We've carried out a cleanup of large obsolete files to reduce the size of this repo. If you had cloned or forked it previously, please delete and clone/fork it again to avoid any potential merge conflicts.
The following is a summary of models and methods for developing forecasting solutions covered in this repository. The examples are organized according to use cases. Currently, we focus on a retail sales forecasting use case as it is widely used in assortment planning, inventory optimization, and price optimization. To enable high-throughput forecasting scenarios, we have included examples for forecasting multiple time series with distributed training techniques such as Ray in Python, parallel package in R, and multi-threading in LightGBM. Note that html links are provided next to R examples for best viewing experience when reading this document on our github.io
page.
Model | Language | Description |
---|---|---|
Auto ARIMA | Python | Auto Regressive Integrated Moving Average (ARIMA) model that is automatically selected |
Linear Regression | Python | Linear regression model trained on lagged features of the target variable and external features |
LightGBM | Python | Gradient boosting decision tree implemented with LightGBM package for high accuracy and fast speed |
DilatedCNN | Python | Dilated Convolutional Neural Network that captures long-range temporal flow with dilated causal connections |
Mean Forecast (.html) | R | Simple forecasting method based on historical mean |
ARIMA (.html) | R | ARIMA model without or with external features |
ETS (.html) | R | Exponential Smoothing algorithm with additive errors |
Prophet (.html) | R | Automated forecasting procedure based on an additive model with non-linear trends |
The repository also comes with AzureML-themed notebooks and best practices recipes to accelerate the development of scalable, production-grade forecasting solutions on Azure. In particular, we have the following examples for forecasting with Azure AutoML as well as tuning and deploying a forecasting model on Azure.

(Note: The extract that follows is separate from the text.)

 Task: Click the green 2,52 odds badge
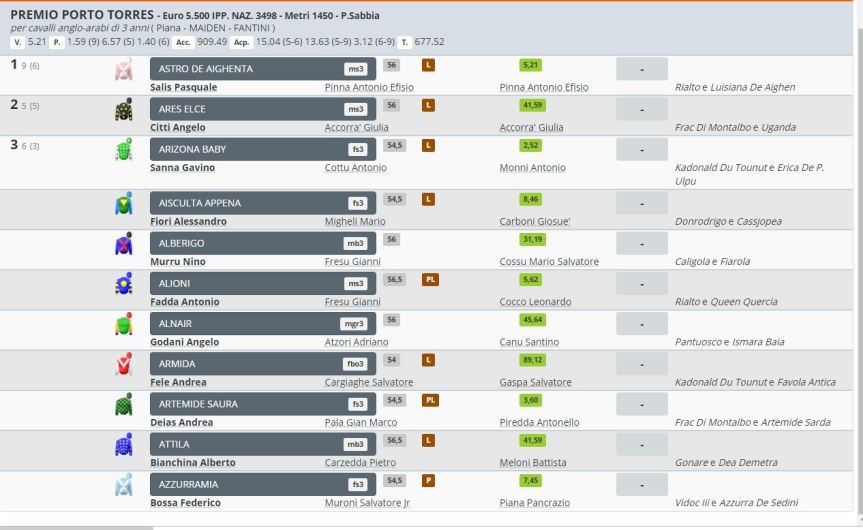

Method | Language | Description |
---|---|---|
Azure AutoML | Python | AzureML service that automates model development process and identifies the best machine learning pipeline |
HyperDrive | Python | AzureML service for tuning hyperparameters of machine learning models in parallel on cloud |
AzureML Web Service | Python | AzureML service for deploying a model as a web service on Azure Container Instances |
To quickly get started with the repository on your local machine, use the following commands.
Install Anaconda with Python >= 3.6. Miniconda is a quick way to get started.
Clone the repository
git clone https://github.com/microsoft/forecasting
cd forecasting/
Run setup scripts to create conda environment. Please execute one of the following commands from the root of Forecasting repo based on your operating system.
./tools/environment_setup.sh
tools\environment_setup.bat
Note that for Windows you need to run the batch script from Anaconda Prompt. The script creates a conda environment forecasting_env
and installs the forecasting utility library fclib
.
Start the Jupyter notebook server
jupyter notebook
Run the LightGBM single-round notebook under the 00_quick_start
folder. Make sure that the selected Jupyter kernel is forecasting_env
.
If you have any issues with the above setup, or want to find more detailed instructions on how to set up your environment and run examples provided in the repository, on local or a remote machine, please navigate to the Setup Guide.
We assume you already have R installed on your machine. If not, simply follow the instructions on CRAN to download and install R.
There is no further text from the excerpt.